I'm trying to tokenize a txt by word and getting errors with all commands I try, but this one's the most infuriating and nonsensical one. I'm trying a simple-looking

> tokenwords <- tokenize(reference, what = c("word"))

which looks like a basic R command and I got here. I understand that if I excluded "what" bit it should default to tokenizing by word, but that's not the case: it tokenizes by line, as the data was set up beforehand.

Why am I getting the below error, then? What does it MEAN "unused argument?"

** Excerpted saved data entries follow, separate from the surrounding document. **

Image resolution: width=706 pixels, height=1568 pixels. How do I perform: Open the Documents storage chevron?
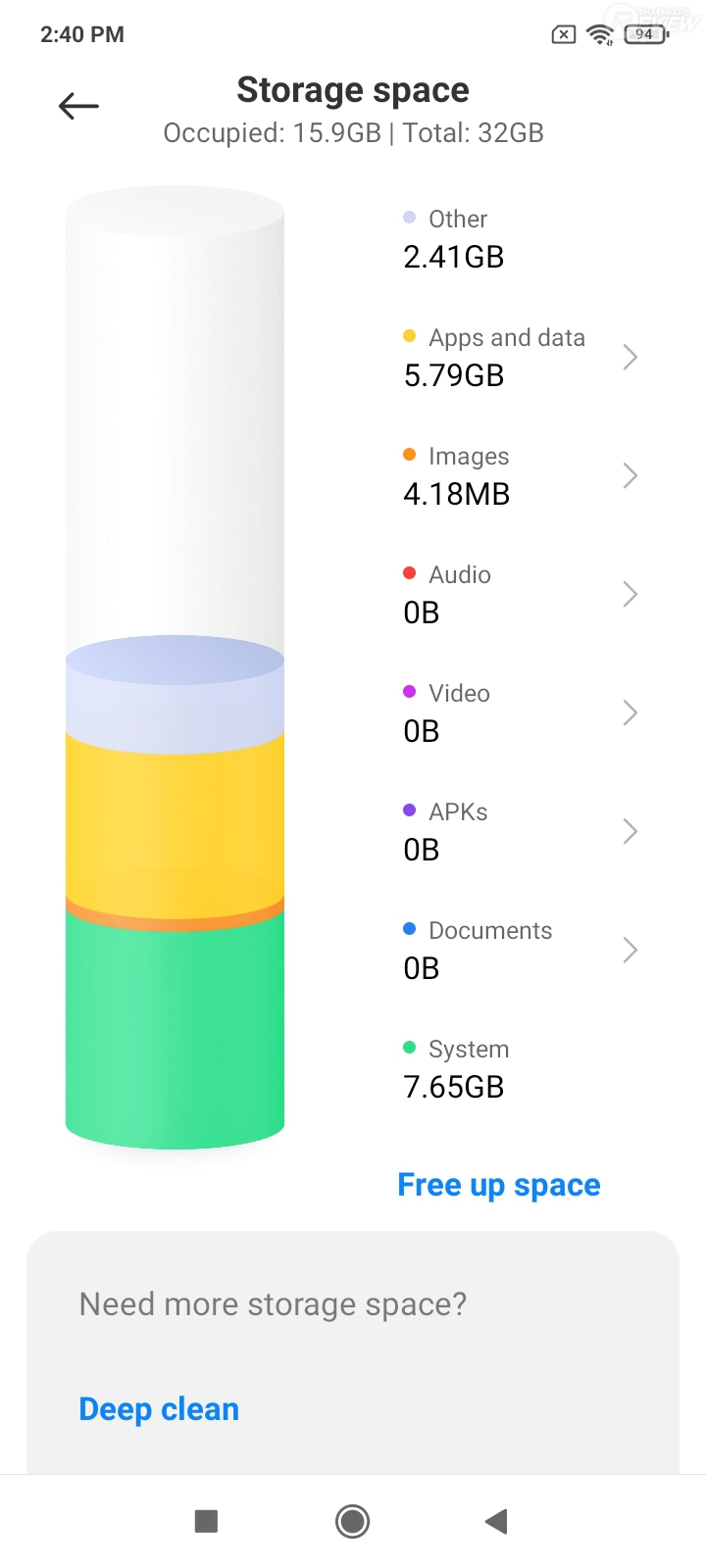630,950

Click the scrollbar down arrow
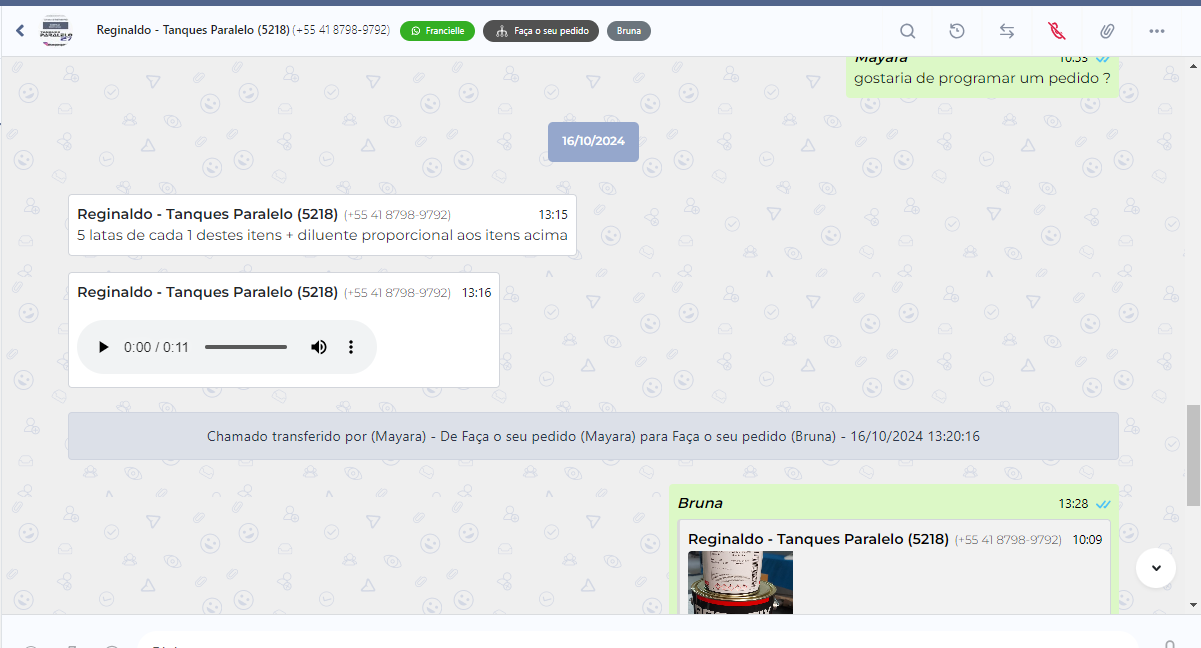(1192, 605)
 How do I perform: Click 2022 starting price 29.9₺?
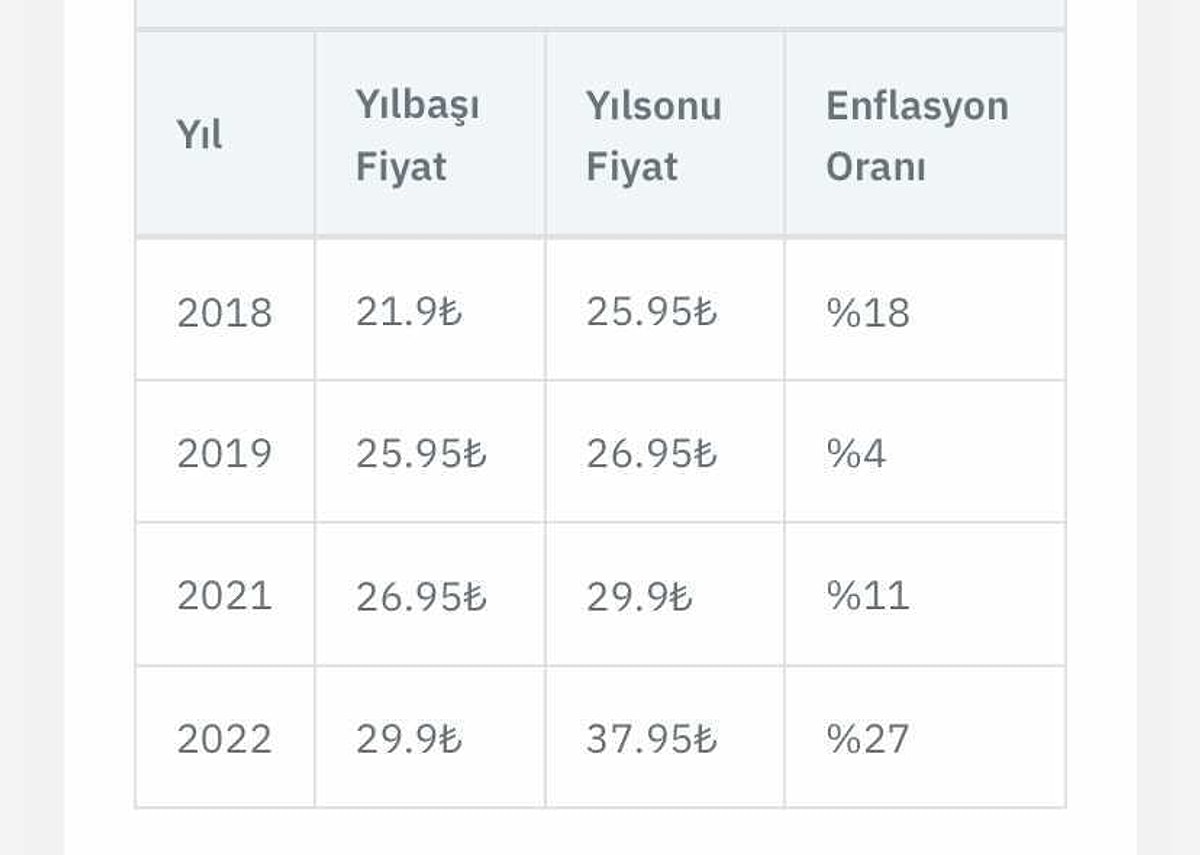409,739
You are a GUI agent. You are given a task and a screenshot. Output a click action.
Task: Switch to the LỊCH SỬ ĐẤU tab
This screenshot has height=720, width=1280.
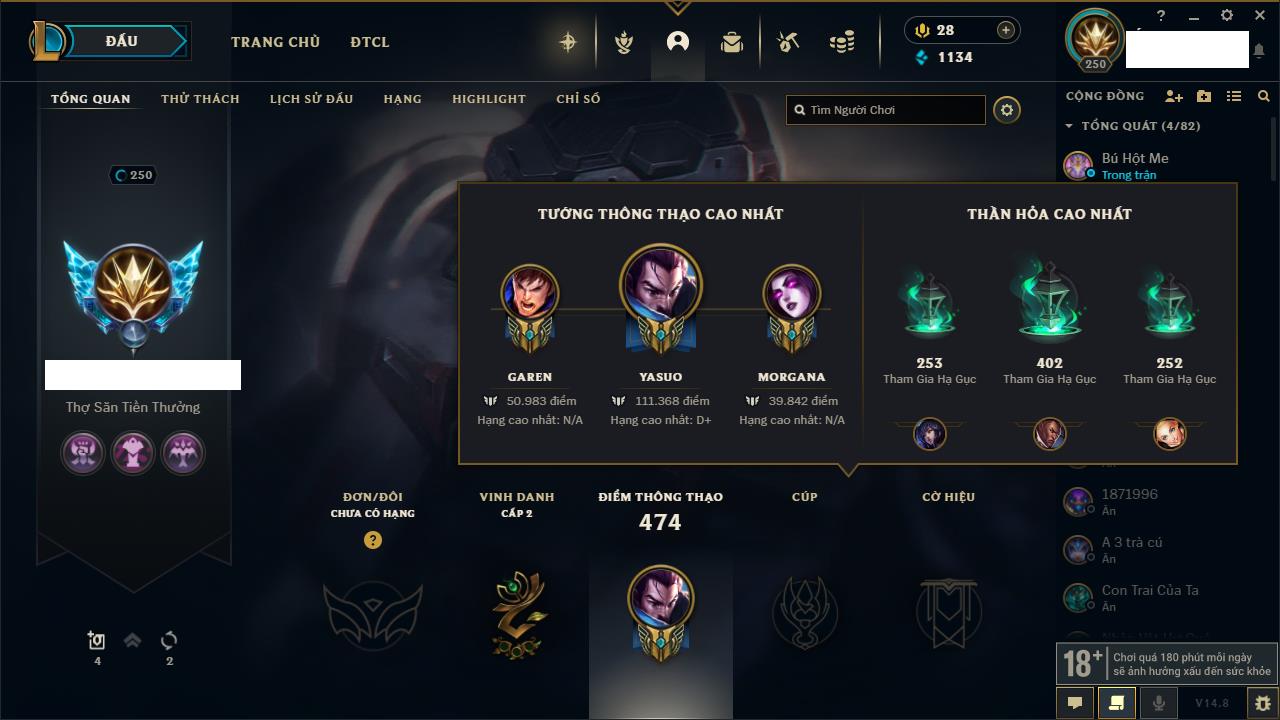(311, 99)
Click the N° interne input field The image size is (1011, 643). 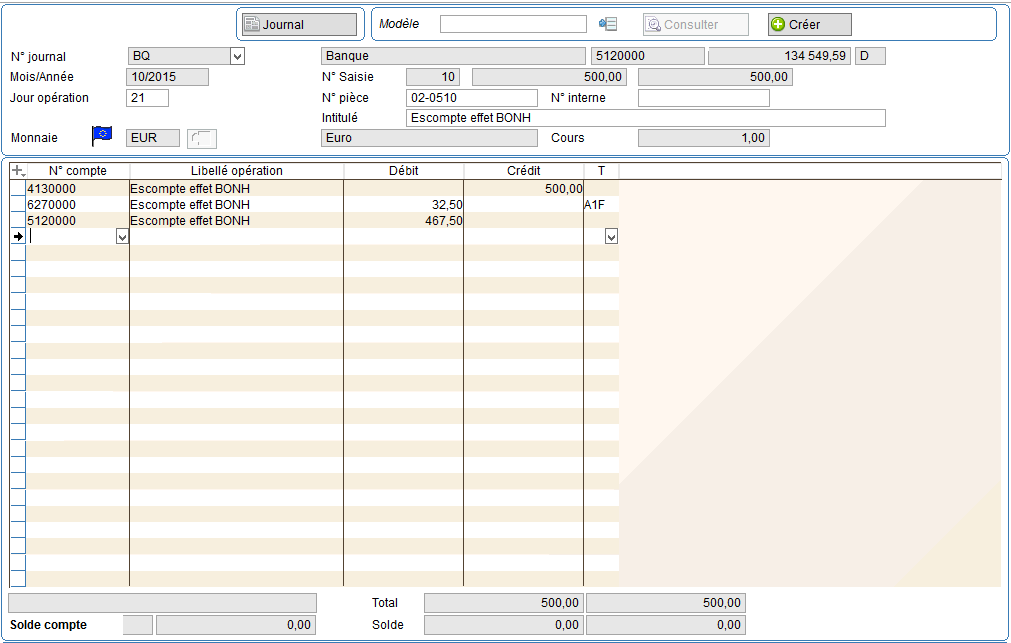coord(703,98)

Error in tokenize(reference, what = c("word")) : 
  unused argument (what = c("word"))

I've also tried unnest_tokens and the tokenizer package and they give me different, unexplained errors as well, I just thought I'd pick the simplest-looking error.

nirgrahamuk · December 13, 2020, 7:41pm

What is the result of

getAnywhere (tokenize)

?

queerterpreter · December 13, 2020, 8:00pm

> getAnywhere (tokenize) 
A single object matching ‘tokenize’ was found
It was found in the following places
  package:readr
  namespace:readr
with value

function (file, tokenizer = tokenizer_csv(), skip = 0, n_max = -1L) 
{
    ds <- datasource(file, skip = skip, skip_empty_rows = FALSE)
    tokenize_(ds, tokenizer, n_max)
}
<bytecode: 0x000002c17fe1b3e8>
<environment: namespace:readr>

(Looks like it's indeed from a specific library and not from R, sorry!)

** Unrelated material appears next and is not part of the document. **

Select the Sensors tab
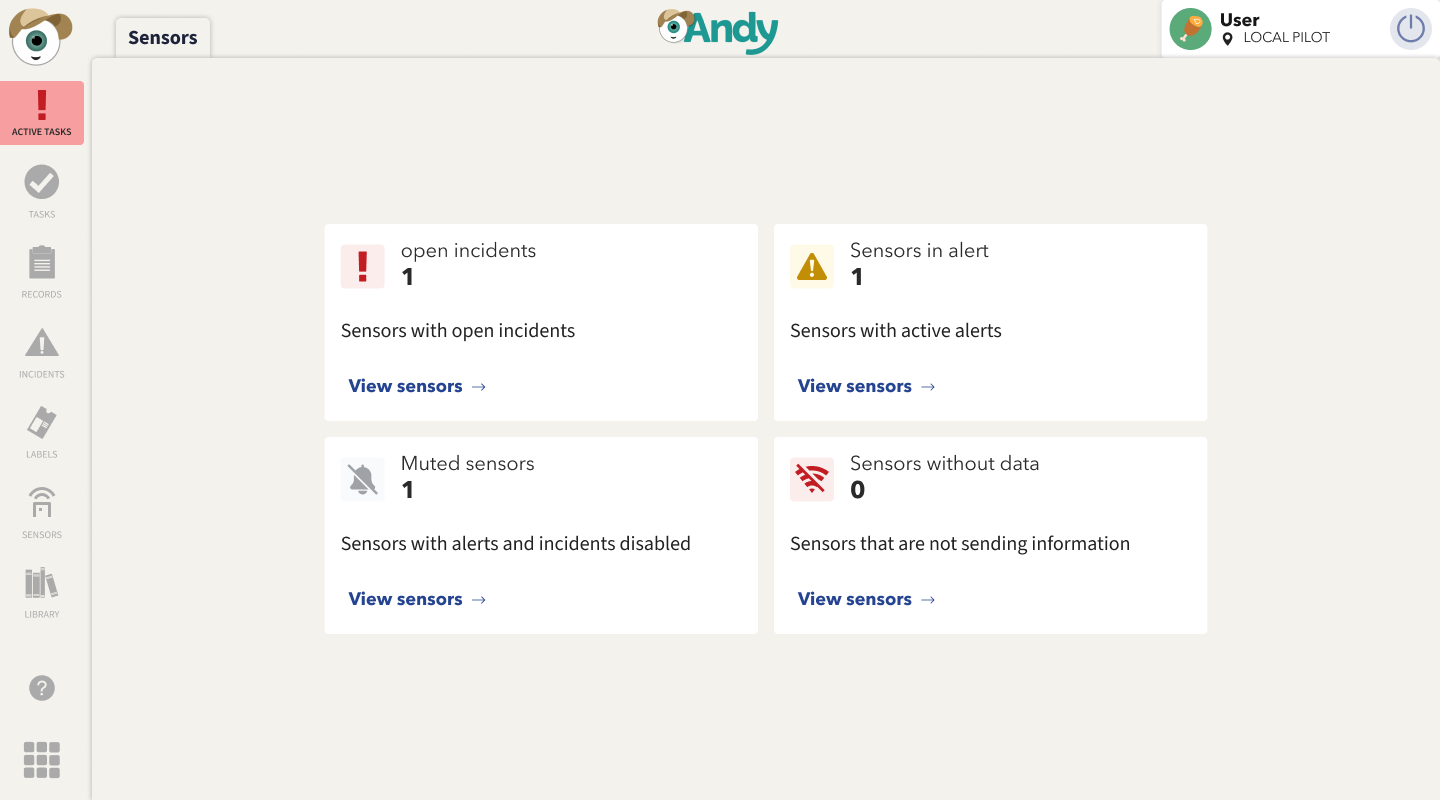Viewport: 1440px width, 800px height. pyautogui.click(x=163, y=38)
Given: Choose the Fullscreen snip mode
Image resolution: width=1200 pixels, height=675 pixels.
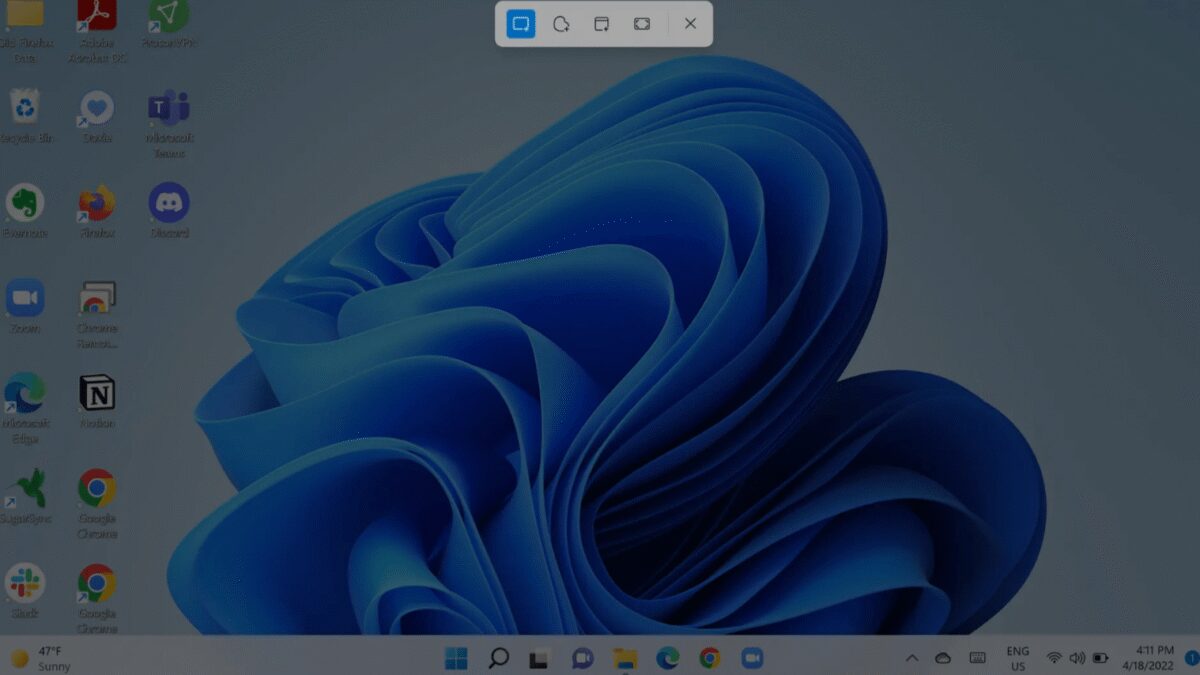Looking at the screenshot, I should tap(641, 24).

jrkrideau · December 13, 2020, 8:01pm

That link suggests that the quateda::tokenize function is depreciated which may be a problem and depending on what packages you load, and their order, the readr package also has a tokenize function which may have overridden the quateda function.

I think we need more of your code and some sample data.

FAQ: How to do a minimal reproducible example ( reprex ) for beginners Guides & FAQs

A minimal reproducible example consists of the following items: A minimal dataset, necessary to reproduce the issue The minimal runnable code necessary to reproduce the issue, which can be run on the given dataset, and including the necessary information on the used packages. Let's quickly go over each one of these with examples: Minimal Dataset (Sample Data) You need to provide a data frame that is small enough to be (reasonably) pasted on a post, but big enough to reproduce your issue. Let's say, as an example, that you are working with the iris data frame head(iris) #> Sepal.Length Sepal.Width Petal.Length Petal.Width Species #> 1 5.1 3.5 1.4 0.…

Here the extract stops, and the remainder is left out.